The European Union will fast track approvals of coronavirus vaccines adapted to combat mutations, the bloc's Health Commissioner Stella Kyriakides said in a newspaper interview on Sunday.
"We have now decided that a vaccine that has been improved by the manufacturer on the basis of the previous vaccine to combat new mutations no longer has to go through the entire approval process," she told Bavaria's Augsburger Allgemeine.
"So it will be faster to have suitable vaccines available without compromising on safety."
The European Commission has come under fire from EU member states over delays to deliveries of vaccines which has seen the bloc lag behind countries such as Britain, a former member, and the United States.
Kyriakides is a member of a new task force, led by Industry Commissioner Thierry Breton, to eliminate bottlenecks in production plants and adjust output to new variants.

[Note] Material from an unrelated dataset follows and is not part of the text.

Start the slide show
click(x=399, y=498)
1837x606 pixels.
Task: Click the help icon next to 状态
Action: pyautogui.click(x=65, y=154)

While vaccinations in the first quarter of 2021 have started slowly, the second quarter would see a pick-up and by the end of September the EU expects to have received sufficient doses from licenced producers to cover over 70% of its population, Kyriakides said.
She also reiterated the commission's view that closing borders was not an effective weapon against infections.
"I think it is wrong for us to return to a Europe with closed borders, as in March 2020," she said.
Germany will enforce entry bans on travellers from the Czech Republic and Austria's Tyrol region from Sunday to prevent the spread of new variants.